The Health and Safety at Work etc. Act 1974 (HSWA) imposes the pro-active duties, under Section 2 and 3, for all Employers to ensure, so far as is reasonably practicable, that staff, workers, visitors, contractors, members of the public etc. are not exposed to risks of their health and safety at work, or whilst undertaking work-related activities.
What steps are considered to be ‘reasonably practicable’ will involve the Employer identify the risk, then balance that level of risk against the measures needed to control it in terms of money, time or trouble (including the resources available to an organisation of its size).
The Management of Health and Safety at Work Regulations 1999 requires Employers to make a suitable and sufficient assessment of what foreseeable risks employees are likely to be exposed to whilst at work. In relation to work-related stress – it is expected organisations carry out a workplace stress risk assessment. ‘The Management Standards’ provide guidance in terms of the six key areas which should be considered. If these are not managed properly, they can lead to poor health, lower productivity, increased accident and sickness absence rates.
These six areas are:-
What are the Management Standards? - Stress - HSE
Additionally, there is now ISO 45003 – a first international standard that provides guidelines for managing psychosocial risks in the workplace.
There may still be some contention in established case law about when ‘stress’ can be considered an injury for the purposes of HSWA, or when civil liability will attract for causing psychiatric harm or illness at work.
Generally, the question of ‘foreseeability’ and when may ‘stress at work’ cause long-term harm to an employee, needs to be considered in each specific circumstances pertaining to the individual.
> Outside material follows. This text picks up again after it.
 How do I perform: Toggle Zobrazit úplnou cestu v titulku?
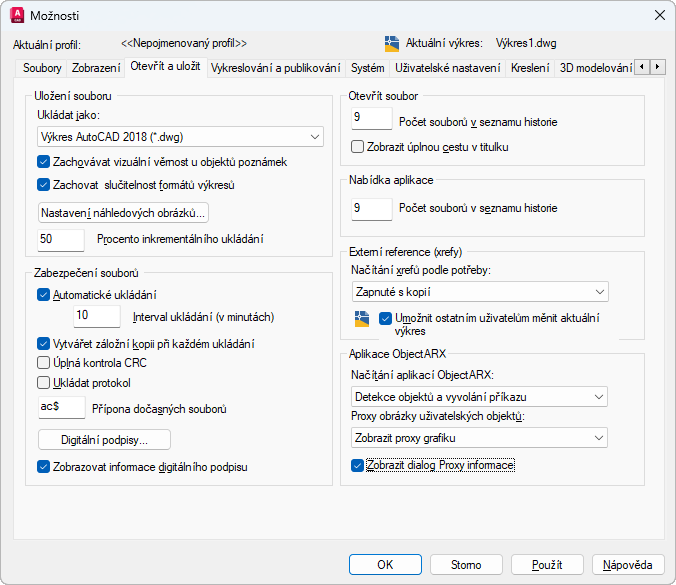(x=359, y=146)
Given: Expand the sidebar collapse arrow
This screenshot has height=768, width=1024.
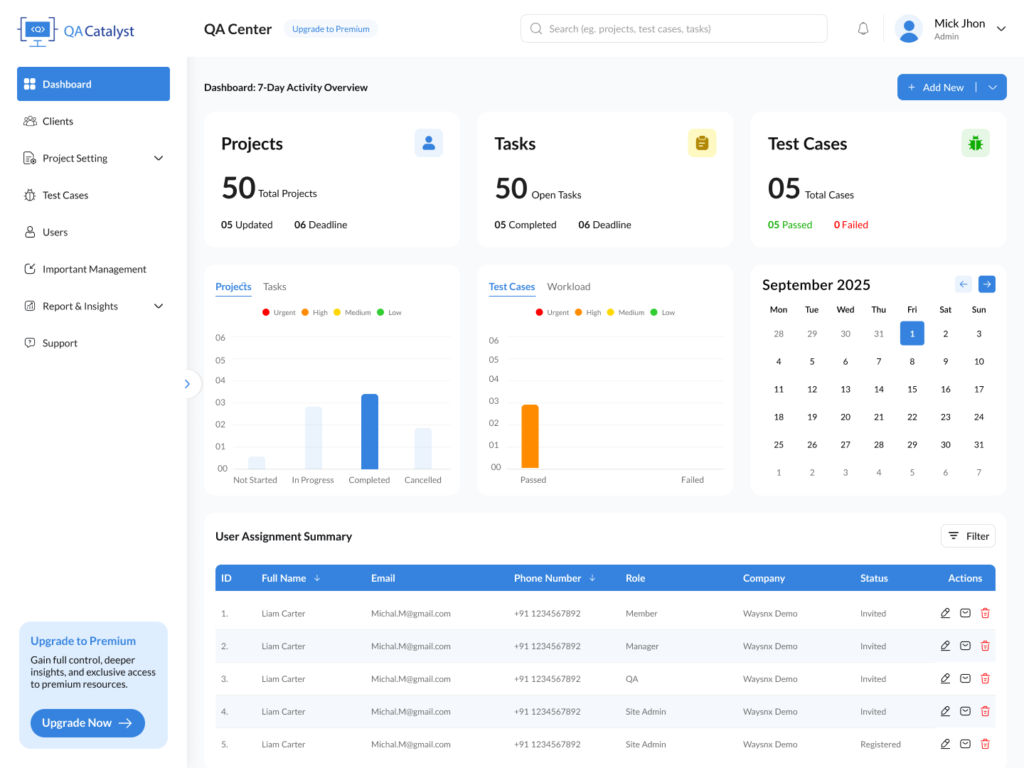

However, Employers can be held liable where there is reasonable foreseeability of such psychiatric injury, and the likelihood of this increases when the employer knows of a particular employee’s vulnerability. ‘Foreseeability’ still depends upon what the employer knows (or ought reasonably to know) about the individual employee. The nature of mental disorders makes them harder to foresee than physical injuries, but foreseeing in a known individual is easier than in the population at large.
Due to this difficulty in foreseeing or identifying a direct link between work-related stress and the harm being caused, there has been little criminal enforcement taken to date by the Health and Safety Executive (HSE). For example – the primary health and safety regulator in Great Britain.
Legal and health and safety practitioners have predicted there being a considerable ‘sea change’ in this approach for some time. Mental health, wellbeing and managing work-place stress have been identified as a key priority area for the regulator.
In December 2024, it became public knowledge that the HSE were actively investigating a leading higher education provider about their management of work-related stress. The investigation came about due to a complaint from the Union, highlighting that since 2020, stress had been the leading cause of illness-related absence at the establishment, and accounted for over 17,000 working days lost.
The above provider responded to a HSE request about the steps it had taken. However, the HSE confirmed to them in its response, it does not consider this to be sufficient assurance that work-related stress is being suitably managed. The establishment had not conducted a single workplace stress risk assessment in the past three years. Instead, it had only relied on staff surveys and tracking reasons for referrals to EAP programmes, as a substitute for comprehensive risk assessments.
Therefore, HSE expressed concern that the measures being taken were predominantly ‘reactive’, addressing stress only after it had become a significant issue, rather than to pro-actively mitigate it and support staff. Consequently, HSE plan to reinspect and the investigation remains on-going. In the above case, the HSE have specifically cited they wish to understand the organisational structure of the establishment, its management arrangements and the processes in place for managing work-related stress.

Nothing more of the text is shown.